Some might say that the devaluing of the asset resulted in a transfer of wealth
from the borrower using leverage to the lender. This didn't happen because
the collateral is used to secure a 9-1 proportion of the lent amount. In effect
the $9million lent was also devalued; the requirement to add to the original
collateral of the $1million was to cover the losses in the $9million. If the
asset was devalued 10% then the $9million would lose $900k. The collateral
is said to be worth only $100k as the losses are borne by the borrower, not
the lender. To make the collateral back up the lender needs to add $900k to
match the original amount, even though the lenders asset has dropped below
$9million (to $8.1million) if the borrower wishes to maintain the position.
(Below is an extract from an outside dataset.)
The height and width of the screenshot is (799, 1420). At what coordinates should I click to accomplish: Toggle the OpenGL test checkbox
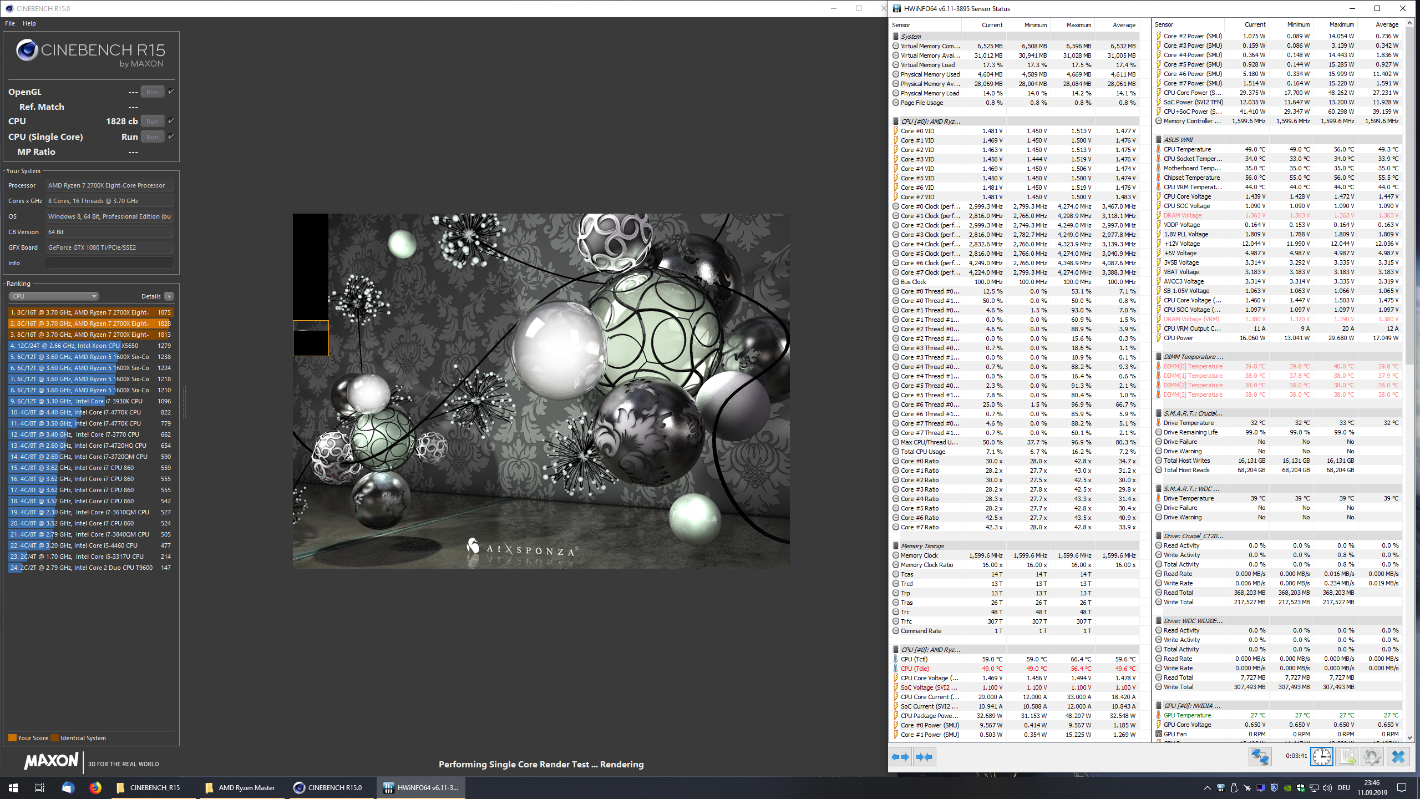tap(171, 92)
To maintain the original worth of the position, a deflation of $900k
is required from the capital of the borrower. That capital cannot be recovered
unless the asset used as collateral is valued higher. It is this drawdown of
capital from the borrower that causes a deflation in available assets because
of the leverage involved.
As I have said more than a few times it is not a lack of printing that causes
a deflationary environment but the lack of circulation of cash (asset) through
the economy. The hoarding of cash to increase capital is the same as the Fed
removing banknotes and not replacing them or the raising of taxation without
a commensurate increase in Govt spending.
You do not have to stop or reverse the printing presses to cause deflation
and any student of the '29-'37 period should know this. The House market in
a large part of the western world is a stunning example of this un-leveraging
deflation.
House prices have collapsed because the funds used to extend mortgages to
borrowers have been withdrawn. The reasons do not matter, capital is being
withheld and the lending process has almost stopped. If you bought a house
worth $10million and used a $1million deposit, you borrowed $9million. If the
house is now only worth $9 million (asset write-down?) then if you sell you
will lose $1million. That's $1million of your capital gone, disappeared, not
re-circulating in the economy or reappearing on a banks book.
You have had a deflation of $1million, the bank received back the original
$9million amount lent. If you faced a loss bigger than your deposit you either
have to raise capital to pay more to the bank or the bank takes a loss on the
$9million and if the asset is priced correctly on its books, suffers a deflation
too.
Has Hank Paulson achieved what he set out to do when he left Goldman Sachs?